New War Vet Unemployment Rate Dips, But Doubts Remain
Career College Central Summary:
For nearly 10 years, there have been warnings and signs about a generation of war veterans unemployed and lost amid the ups and downs of America's economy. In the last two years or so, politicians, government agencies, corporations and non-profit groups started earnestly taking up the cause, and the advocacy appears to have finally made a difference.
In June, veterans of the wars in Iraq and Afghanistan had an unemployment rate that dropped below the national average after years of greatly outpacing their civilian counterparts, according to the Bureau of Labor Statistics. Veterans of those wars had a June unemployment rate of 7.2 percent, down from 9.5 percent the previous year. The June 2013 national average for all workers was 7.5 percent.
Female veterans of Iraq and Afghanistan continue to face a worse situation than their male counterparts.
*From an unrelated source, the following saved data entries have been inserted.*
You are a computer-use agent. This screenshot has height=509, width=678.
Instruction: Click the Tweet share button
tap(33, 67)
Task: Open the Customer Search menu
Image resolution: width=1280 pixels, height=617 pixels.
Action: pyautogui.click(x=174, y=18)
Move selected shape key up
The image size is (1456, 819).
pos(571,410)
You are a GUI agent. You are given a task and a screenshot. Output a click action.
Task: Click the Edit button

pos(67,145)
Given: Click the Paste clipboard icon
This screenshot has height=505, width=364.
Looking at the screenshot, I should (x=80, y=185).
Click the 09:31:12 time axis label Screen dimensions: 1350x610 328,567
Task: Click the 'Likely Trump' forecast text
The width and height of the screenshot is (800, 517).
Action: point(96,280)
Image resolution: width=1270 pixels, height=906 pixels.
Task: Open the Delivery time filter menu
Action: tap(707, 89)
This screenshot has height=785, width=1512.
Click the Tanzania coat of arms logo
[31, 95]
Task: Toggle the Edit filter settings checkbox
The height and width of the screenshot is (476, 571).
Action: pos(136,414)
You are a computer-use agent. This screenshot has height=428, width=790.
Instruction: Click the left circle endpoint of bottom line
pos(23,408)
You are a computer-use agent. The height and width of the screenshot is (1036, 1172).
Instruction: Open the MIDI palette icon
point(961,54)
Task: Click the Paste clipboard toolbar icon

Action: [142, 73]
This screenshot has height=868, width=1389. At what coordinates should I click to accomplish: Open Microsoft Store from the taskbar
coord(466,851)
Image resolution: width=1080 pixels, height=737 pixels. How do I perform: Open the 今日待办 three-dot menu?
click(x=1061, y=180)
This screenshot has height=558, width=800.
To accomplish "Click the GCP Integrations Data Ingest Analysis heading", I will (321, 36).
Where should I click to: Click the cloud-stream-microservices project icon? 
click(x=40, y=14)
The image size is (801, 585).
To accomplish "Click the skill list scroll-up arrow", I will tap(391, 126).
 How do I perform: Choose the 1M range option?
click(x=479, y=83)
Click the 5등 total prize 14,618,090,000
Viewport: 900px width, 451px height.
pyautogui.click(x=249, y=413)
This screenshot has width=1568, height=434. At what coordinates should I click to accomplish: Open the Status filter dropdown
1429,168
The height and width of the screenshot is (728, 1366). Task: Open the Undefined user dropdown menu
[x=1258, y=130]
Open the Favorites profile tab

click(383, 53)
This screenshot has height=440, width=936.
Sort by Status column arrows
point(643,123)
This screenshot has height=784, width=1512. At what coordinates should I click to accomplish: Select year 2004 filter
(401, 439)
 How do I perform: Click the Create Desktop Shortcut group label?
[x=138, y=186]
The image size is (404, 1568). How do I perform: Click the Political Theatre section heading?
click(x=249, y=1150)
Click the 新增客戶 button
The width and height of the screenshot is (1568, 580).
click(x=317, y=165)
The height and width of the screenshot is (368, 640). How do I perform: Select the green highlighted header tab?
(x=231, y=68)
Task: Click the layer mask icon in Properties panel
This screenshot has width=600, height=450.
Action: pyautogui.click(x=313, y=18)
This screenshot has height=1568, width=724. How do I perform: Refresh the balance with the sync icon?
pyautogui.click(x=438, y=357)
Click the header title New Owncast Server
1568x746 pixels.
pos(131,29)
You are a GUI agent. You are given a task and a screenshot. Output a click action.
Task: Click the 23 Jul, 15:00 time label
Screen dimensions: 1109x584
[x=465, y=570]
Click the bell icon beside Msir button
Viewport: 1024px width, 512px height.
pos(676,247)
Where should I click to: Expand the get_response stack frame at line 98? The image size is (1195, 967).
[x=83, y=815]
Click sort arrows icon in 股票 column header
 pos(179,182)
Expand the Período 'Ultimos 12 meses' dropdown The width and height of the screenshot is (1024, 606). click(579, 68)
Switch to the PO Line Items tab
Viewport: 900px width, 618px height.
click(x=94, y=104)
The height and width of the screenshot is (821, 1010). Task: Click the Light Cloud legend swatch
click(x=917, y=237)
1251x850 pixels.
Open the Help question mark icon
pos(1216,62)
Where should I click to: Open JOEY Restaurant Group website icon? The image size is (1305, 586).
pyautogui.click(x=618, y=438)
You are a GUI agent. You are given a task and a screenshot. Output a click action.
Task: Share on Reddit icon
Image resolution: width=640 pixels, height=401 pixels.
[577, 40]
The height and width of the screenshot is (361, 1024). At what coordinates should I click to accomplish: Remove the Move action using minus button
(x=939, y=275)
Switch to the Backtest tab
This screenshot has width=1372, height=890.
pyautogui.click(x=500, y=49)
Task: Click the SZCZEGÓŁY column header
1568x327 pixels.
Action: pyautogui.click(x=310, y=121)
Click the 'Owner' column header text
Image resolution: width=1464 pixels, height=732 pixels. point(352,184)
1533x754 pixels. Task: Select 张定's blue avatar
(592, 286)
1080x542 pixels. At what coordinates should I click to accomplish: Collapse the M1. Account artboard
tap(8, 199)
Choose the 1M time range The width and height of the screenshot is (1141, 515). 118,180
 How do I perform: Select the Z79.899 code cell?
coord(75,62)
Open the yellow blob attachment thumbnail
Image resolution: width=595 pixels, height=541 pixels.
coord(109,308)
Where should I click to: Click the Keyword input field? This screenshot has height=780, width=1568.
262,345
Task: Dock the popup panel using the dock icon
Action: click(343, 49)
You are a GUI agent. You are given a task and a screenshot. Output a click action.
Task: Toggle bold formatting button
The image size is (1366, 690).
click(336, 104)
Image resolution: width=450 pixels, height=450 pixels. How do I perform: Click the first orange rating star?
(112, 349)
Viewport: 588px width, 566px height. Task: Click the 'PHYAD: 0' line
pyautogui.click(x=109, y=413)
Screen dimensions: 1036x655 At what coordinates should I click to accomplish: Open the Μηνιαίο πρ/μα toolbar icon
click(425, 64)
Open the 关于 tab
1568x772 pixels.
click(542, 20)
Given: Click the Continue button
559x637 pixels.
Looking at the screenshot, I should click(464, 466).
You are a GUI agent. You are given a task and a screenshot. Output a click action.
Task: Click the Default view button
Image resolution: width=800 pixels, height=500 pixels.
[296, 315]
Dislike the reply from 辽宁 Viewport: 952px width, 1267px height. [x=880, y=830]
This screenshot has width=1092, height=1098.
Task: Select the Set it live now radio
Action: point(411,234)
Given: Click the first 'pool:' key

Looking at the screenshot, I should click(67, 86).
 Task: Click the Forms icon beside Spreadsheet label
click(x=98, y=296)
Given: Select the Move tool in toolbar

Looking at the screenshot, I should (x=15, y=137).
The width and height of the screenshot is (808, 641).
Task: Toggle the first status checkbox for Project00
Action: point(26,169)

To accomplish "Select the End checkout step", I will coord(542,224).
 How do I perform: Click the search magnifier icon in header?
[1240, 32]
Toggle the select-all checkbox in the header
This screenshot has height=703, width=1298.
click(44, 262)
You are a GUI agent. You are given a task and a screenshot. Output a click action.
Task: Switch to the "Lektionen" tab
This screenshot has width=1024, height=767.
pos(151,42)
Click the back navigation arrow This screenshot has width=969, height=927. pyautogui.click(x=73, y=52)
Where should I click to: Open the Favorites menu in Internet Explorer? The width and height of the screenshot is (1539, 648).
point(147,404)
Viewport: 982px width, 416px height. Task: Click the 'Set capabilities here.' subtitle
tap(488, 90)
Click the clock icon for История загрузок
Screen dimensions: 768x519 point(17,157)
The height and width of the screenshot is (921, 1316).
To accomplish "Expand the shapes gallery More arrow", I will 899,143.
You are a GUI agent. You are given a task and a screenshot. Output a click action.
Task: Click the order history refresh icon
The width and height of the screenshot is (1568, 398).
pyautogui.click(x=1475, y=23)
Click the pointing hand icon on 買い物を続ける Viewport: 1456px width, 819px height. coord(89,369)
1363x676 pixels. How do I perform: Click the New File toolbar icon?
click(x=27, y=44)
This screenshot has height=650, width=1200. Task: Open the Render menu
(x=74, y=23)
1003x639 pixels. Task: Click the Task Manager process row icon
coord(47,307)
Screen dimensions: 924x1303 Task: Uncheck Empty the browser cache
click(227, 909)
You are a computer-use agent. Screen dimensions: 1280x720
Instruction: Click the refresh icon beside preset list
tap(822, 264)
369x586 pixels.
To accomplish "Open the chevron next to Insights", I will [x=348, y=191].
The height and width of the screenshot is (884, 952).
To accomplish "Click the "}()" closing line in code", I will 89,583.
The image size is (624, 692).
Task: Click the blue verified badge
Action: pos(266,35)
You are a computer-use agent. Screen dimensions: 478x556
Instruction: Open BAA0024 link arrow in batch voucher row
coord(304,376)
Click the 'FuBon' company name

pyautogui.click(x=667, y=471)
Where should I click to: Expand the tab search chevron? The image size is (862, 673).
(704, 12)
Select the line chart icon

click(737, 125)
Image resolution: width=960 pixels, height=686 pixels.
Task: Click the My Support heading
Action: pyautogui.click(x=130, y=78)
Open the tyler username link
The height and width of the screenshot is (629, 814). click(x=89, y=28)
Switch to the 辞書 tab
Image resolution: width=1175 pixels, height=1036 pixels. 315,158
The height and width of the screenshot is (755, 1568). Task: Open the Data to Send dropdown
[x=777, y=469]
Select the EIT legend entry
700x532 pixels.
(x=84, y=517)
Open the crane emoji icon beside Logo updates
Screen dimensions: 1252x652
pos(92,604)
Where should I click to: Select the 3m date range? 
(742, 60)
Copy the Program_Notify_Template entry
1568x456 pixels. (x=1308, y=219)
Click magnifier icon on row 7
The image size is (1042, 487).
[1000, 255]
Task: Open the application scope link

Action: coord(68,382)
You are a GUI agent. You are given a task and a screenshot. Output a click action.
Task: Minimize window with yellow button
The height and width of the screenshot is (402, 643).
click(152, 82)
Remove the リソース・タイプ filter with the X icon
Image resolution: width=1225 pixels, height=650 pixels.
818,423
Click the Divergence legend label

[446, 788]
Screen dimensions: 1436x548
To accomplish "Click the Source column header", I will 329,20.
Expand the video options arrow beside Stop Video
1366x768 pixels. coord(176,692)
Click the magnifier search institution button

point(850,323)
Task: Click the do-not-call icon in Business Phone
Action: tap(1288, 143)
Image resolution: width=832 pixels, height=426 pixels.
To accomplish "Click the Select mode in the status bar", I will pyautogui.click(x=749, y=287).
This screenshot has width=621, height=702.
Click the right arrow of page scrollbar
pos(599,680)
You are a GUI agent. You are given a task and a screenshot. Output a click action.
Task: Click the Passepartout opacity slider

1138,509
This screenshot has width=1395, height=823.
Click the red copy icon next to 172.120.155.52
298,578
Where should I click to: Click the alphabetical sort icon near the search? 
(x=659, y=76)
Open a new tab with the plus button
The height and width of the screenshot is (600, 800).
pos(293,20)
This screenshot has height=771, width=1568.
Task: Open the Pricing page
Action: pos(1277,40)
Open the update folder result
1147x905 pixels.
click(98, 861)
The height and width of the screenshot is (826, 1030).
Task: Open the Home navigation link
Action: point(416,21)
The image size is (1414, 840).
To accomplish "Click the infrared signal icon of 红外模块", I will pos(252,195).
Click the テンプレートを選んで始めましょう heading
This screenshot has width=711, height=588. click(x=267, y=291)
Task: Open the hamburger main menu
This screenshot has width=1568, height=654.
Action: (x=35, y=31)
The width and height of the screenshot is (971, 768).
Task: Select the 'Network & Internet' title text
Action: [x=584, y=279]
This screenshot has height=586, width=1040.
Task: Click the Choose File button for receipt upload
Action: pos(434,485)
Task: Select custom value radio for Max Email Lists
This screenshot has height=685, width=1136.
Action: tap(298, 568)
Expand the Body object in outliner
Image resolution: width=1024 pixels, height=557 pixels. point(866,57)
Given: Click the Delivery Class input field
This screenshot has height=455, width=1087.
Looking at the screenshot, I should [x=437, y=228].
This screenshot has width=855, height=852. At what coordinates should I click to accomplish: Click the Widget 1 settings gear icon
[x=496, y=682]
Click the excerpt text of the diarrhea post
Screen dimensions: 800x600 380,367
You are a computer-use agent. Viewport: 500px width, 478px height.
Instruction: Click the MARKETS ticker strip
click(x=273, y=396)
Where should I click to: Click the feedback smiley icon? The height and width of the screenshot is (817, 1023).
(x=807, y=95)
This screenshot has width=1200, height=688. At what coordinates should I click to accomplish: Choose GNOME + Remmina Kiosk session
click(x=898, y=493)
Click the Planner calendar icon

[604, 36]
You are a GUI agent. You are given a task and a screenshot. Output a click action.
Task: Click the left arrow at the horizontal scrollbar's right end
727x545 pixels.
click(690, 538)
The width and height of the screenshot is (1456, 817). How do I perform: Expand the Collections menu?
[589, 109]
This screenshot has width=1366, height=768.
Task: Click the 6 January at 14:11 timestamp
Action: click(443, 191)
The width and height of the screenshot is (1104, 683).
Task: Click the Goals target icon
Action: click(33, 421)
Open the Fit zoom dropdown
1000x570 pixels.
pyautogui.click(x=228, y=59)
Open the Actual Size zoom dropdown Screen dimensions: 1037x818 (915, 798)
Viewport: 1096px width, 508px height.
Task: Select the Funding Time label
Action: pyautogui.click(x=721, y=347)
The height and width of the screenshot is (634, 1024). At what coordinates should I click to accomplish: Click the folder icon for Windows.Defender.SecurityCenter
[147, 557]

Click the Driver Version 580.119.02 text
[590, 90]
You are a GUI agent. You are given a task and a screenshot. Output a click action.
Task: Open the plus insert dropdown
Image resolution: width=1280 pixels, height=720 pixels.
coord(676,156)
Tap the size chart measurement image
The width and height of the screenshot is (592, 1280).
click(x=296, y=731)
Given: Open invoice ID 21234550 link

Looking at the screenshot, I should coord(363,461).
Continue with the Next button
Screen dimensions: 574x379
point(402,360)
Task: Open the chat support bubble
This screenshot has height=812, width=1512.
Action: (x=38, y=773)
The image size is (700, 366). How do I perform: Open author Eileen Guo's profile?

Recent female veterans were unemployed at a rate of 8.9 percent in June, compared to 6.8 percent for male veterans.
Advocates point to factors that have improved overall unemployment rate: large corporations like Walmart, Capitol One, and Home Depot have begun following through on their promise to hire large numbers of veterans; many veterans have finally been home long enough to find gainful employment; and advocacy against the negative stigma of wounded veterans, including those with PTSD, has gotten more effective.